At the time, it accepted an advisory group recommendation to institute three-yearly cognitive screening in principle.
But it didn’t do anything with that recommendation immediately, and with the pandemic requiring all hands on deck, it’s perhaps not surprising that it fell by the wayside.
AMA vice president Dr Danielle McMullen told The Medical Republic that the association had already heard from older clinicians who were feeling “attacked” by the way the issue was being approached.
“Doctors are a professional group and take their ability to practice seriously,” she said.
“Obviously, healthy patients require a healthy workforce.

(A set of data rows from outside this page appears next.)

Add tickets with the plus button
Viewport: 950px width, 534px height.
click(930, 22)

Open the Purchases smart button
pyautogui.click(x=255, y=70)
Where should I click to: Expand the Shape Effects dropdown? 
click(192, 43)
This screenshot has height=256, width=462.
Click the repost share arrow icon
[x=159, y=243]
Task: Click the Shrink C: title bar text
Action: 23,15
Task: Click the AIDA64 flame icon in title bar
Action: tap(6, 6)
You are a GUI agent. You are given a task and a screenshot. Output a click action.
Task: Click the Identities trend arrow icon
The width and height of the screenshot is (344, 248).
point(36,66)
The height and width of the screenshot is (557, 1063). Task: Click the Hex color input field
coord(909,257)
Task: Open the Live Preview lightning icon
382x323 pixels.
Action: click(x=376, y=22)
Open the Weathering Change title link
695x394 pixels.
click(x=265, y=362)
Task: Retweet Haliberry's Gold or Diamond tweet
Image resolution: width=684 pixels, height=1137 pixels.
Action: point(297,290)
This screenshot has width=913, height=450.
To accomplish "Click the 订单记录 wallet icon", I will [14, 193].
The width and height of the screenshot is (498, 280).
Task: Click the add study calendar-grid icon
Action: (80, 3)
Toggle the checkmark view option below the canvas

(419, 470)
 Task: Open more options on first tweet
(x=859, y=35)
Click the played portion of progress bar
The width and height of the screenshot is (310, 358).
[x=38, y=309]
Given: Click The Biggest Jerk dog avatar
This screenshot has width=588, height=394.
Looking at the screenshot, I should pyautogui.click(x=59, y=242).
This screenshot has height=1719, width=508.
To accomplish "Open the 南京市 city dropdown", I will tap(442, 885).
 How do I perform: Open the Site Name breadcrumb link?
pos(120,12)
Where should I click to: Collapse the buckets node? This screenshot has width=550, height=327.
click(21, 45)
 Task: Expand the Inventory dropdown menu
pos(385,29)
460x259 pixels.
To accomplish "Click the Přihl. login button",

“But while the AMA … feels strongly about doctors supporting our and the system supporting their physical and mental health as practitioners, we definitely don’t want to a health check process that’s so onerous that it’s an impediment to doctors practicing.”
Some of the options put up by the medical board, she said, looked remarkably like the UK’s infamous revalidation system.
“What we don’t support is processes that resemble revalidation or mandatory retirement of older doctors, nor do we support a complex fitness for practice assessment,” said Dr McMullen.
“If there are discussions about a health check, then it needs to be about health promotion for doctors.”
General practice is likely to be particularly hard-hit – according to the workforce statistics released yesterday, around one in six GPs are already over 65 years.
RACGP president Dr Nicole Higgins called for a balanced approach.
“GPs have told us they’re experiencing more burnout,” she said.
“They’ve told us about the strain notifications can put on their mental health. Mandatory reporting and vexatious notifications add to that strain.”
The proposed focus on early detection, Dr Higgins said, was a welcome indication that the medical board will approach it in a way that supports doctors’ health.
“The health regulator must ensure it’s supporting both safety and our GPs,” she said.
“Any mandatory health checks must support our GPs, not create an additional burden.”
The board is seeking feedback on its proposals until 4 October.